◆ EXERCISE:
Arrange the lines of every entry below as a numbered list, leaving out the blank lines.

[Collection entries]
================

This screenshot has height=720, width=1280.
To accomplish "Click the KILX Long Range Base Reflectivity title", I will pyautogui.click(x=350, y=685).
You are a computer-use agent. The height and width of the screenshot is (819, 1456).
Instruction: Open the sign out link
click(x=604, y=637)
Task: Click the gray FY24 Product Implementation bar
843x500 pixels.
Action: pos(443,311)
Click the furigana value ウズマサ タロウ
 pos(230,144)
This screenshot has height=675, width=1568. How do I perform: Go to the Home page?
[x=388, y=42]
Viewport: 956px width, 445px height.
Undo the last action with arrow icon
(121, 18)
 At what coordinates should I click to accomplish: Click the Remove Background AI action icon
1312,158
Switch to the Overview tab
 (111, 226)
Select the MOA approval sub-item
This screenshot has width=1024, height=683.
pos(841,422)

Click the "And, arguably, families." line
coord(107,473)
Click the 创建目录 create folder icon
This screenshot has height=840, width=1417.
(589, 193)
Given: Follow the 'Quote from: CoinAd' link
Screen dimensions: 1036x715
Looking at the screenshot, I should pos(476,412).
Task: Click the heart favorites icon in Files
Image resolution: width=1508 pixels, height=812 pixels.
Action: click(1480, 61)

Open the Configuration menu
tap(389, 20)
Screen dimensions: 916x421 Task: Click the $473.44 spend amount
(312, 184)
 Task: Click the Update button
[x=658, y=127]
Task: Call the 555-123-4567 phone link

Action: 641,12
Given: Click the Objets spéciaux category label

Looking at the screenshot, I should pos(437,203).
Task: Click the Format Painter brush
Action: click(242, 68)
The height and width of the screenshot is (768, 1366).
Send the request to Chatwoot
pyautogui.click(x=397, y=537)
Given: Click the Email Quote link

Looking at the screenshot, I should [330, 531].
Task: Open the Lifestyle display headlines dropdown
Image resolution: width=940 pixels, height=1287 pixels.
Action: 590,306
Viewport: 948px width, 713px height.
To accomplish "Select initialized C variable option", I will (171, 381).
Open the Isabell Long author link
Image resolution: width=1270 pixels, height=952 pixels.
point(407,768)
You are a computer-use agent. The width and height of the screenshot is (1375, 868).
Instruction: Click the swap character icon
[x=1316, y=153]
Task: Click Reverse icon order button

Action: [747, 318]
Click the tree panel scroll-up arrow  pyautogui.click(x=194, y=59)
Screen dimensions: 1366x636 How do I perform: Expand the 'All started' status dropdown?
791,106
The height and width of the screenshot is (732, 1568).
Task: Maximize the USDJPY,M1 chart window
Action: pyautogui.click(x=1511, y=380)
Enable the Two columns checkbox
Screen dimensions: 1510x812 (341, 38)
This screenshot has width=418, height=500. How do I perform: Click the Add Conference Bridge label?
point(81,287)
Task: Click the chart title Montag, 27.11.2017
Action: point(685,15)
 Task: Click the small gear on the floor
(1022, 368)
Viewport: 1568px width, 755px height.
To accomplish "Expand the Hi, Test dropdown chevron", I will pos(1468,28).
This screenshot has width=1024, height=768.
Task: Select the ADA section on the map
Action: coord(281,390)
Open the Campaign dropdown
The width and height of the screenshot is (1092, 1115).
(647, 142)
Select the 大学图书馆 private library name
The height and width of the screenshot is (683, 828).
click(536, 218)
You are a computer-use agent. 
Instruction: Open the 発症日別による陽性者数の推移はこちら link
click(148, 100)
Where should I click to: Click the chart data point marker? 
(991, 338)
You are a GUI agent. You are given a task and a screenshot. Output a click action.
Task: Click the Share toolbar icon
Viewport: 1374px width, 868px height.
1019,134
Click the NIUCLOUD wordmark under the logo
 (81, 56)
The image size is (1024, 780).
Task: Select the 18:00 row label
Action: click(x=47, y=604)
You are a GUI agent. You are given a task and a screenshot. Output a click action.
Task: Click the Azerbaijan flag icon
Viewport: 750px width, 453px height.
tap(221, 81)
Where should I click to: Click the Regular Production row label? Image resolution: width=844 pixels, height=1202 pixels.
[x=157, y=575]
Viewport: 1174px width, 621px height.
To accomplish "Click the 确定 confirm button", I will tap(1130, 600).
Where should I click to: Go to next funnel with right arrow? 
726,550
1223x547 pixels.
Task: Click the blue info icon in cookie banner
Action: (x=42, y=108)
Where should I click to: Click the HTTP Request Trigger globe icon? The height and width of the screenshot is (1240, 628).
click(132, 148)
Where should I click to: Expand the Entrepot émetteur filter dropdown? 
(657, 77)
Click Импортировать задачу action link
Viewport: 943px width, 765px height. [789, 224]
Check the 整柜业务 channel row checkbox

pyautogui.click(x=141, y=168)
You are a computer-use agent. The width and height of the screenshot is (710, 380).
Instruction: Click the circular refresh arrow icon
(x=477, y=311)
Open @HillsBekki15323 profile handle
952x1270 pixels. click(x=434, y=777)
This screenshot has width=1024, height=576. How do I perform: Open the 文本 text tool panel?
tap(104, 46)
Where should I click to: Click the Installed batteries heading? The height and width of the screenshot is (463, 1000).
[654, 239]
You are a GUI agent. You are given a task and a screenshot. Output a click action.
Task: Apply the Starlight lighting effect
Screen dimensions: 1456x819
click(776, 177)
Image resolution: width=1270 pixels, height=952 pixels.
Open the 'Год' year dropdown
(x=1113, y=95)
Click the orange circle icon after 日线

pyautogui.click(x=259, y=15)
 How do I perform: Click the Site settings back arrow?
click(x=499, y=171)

================

◆ TASK OUTPUT:
1. This screenshot has height=720, width=1280.
2. To accomplish "Click the KILX Long Range Base Reflectivity title", I will pyautogui.click(x=350, y=685).
3. You are a computer-use agent. The height and width of the screenshot is (819, 1456).
4. Instruction: Open the sign out link
5. click(x=604, y=637)
6. Task: Click the gray FY24 Product Implementation bar
7. 843x500 pixels.
8. Action: pos(443,311)
9. Click the furigana value ウズマサ タロウ
10.  pos(230,144)
11. This screenshot has height=675, width=1568. How do I perform: Go to the Home page?
12. [x=388, y=42]
13. Viewport: 956px width, 445px height.
14. Undo the last action with arrow icon
15. (121, 18)
16.  At what coordinates should I click to accomplish: Click the Remove Background AI action icon
17. 1312,158
18. Switch to the Overview tab
19.  (111, 226)
20. Select the MOA approval sub-item
21. This screenshot has width=1024, height=683.
22. pos(841,422)
23. Click the "And, arguably, families." line
24. coord(107,473)
25. Click the 创建目录 create folder icon
26. This screenshot has height=840, width=1417.
27. (589, 193)
28. Given: Follow the 'Quote from: CoinAd' link
29. Screen dimensions: 1036x715
30. Looking at the screenshot, I should pos(476,412).
31. Task: Click the heart favorites icon in Files
32. Image resolution: width=1508 pixels, height=812 pixels.
33. Action: click(1480, 61)
34. Open the Configuration menu
35. tap(389, 20)
36. Screen dimensions: 916x421 Task: Click the $473.44 spend amount
37. (312, 184)
38.  Task: Click the Update button
39. [x=658, y=127]
40. Task: Call the 555-123-4567 phone link
41. Action: 641,12
42. Given: Click the Objets spéciaux category label
43. Looking at the screenshot, I should pos(437,203).
44. Task: Click the Format Painter brush
45. Action: click(242, 68)
46. The height and width of the screenshot is (768, 1366).
47. Send the request to Chatwoot
48. pyautogui.click(x=397, y=537)
49. Given: Click the Email Quote link
50. Looking at the screenshot, I should [330, 531].
51. Task: Open the Lifestyle display headlines dropdown
52. Image resolution: width=940 pixels, height=1287 pixels.
53. Action: 590,306
54. Viewport: 948px width, 713px height.
55. To accomplish "Select initialized C variable option", I will (171, 381).
56. Open the Isabell Long author link
57. Image resolution: width=1270 pixels, height=952 pixels.
58. point(407,768)
59. You are a computer-use agent. The width and height of the screenshot is (1375, 868).
60. Instruction: Click the swap character icon
61. [x=1316, y=153]
62. Task: Click Reverse icon order button
63. Action: [747, 318]
64. Click the tree panel scroll-up arrow  pyautogui.click(x=194, y=59)
65. Screen dimensions: 1366x636 How do I perform: Expand the 'All started' status dropdown?
66. 791,106
67. The height and width of the screenshot is (732, 1568).
68. Task: Maximize the USDJPY,M1 chart window
69. Action: pyautogui.click(x=1511, y=380)
70. Enable the Two columns checkbox
71. Screen dimensions: 1510x812 (341, 38)
72. This screenshot has width=418, height=500. How do I perform: Click the Add Conference Bridge label?
73. point(81,287)
74. Task: Click the chart title Montag, 27.11.2017
75. Action: point(685,15)
76.  Task: Click the small gear on the floor
77. (1022, 368)
78. Viewport: 1568px width, 755px height.
79. To accomplish "Expand the Hi, Test dropdown chevron", I will pos(1468,28).
80. This screenshot has width=1024, height=768.
81. Task: Select the ADA section on the map
82. Action: coord(281,390)
83. Open the Campaign dropdown
84. The width and height of the screenshot is (1092, 1115).
85. (647, 142)
86. Select the 大学图书馆 private library name
87. The height and width of the screenshot is (683, 828).
88. click(536, 218)
89. You are a computer-use agent. 
90. Instruction: Open the 発症日別による陽性者数の推移はこちら link
91. click(148, 100)
92. Where should I click to: Click the chart data point marker? 
93. (991, 338)
94. You are a GUI agent. You are given a task and a screenshot. Output a click action.
95. Task: Click the Share toolbar icon
96. Viewport: 1374px width, 868px height.
97. 1019,134
98. Click the NIUCLOUD wordmark under the logo
99.  (81, 56)
100. The image size is (1024, 780).
101. Task: Select the 18:00 row label
102. Action: click(x=47, y=604)
103. You are a GUI agent. You are given a task and a screenshot. Output a click action.
104. Task: Click the Azerbaijan flag icon
105. Viewport: 750px width, 453px height.
106. tap(221, 81)
107. Where should I click to: Click the Regular Production row label? Image resolution: width=844 pixels, height=1202 pixels.
108. [x=157, y=575]
109. Viewport: 1174px width, 621px height.
110. To accomplish "Click the 确定 confirm button", I will tap(1130, 600).
111. Where should I click to: Go to next funnel with right arrow? 
112. 726,550
113. 1223x547 pixels.
114. Task: Click the blue info icon in cookie banner
115. Action: (x=42, y=108)
116. Where should I click to: Click the HTTP Request Trigger globe icon? The height and width of the screenshot is (1240, 628).
117. click(132, 148)
118. Where should I click to: Expand the Entrepot émetteur filter dropdown? 
119. (657, 77)
120. Click Импортировать задачу action link
121. Viewport: 943px width, 765px height. [789, 224]
122. Check the 整柜业务 channel row checkbox
123. pyautogui.click(x=141, y=168)
124. You are a computer-use agent. The width and height of the screenshot is (710, 380).
125. Instruction: Click the circular refresh arrow icon
126. (x=477, y=311)
127. Open @HillsBekki15323 profile handle
128. 952x1270 pixels. click(x=434, y=777)
129. This screenshot has width=1024, height=576. How do I perform: Open the 文本 text tool panel?
130. tap(104, 46)
131. Where should I click to: Click the Installed batteries heading? The height and width of the screenshot is (463, 1000).
132. [654, 239]
133. You are a GUI agent. You are given a task and a screenshot. Output a click action.
134. Task: Apply the Starlight lighting effect
135. Screen dimensions: 1456x819
136. click(776, 177)
137. Image resolution: width=1270 pixels, height=952 pixels.
138. Open the 'Год' year dropdown
139. (x=1113, y=95)
140. Click the orange circle icon after 日线
141. pyautogui.click(x=259, y=15)
142.  How do I perform: Click the Site settings back arrow?
143. click(x=499, y=171)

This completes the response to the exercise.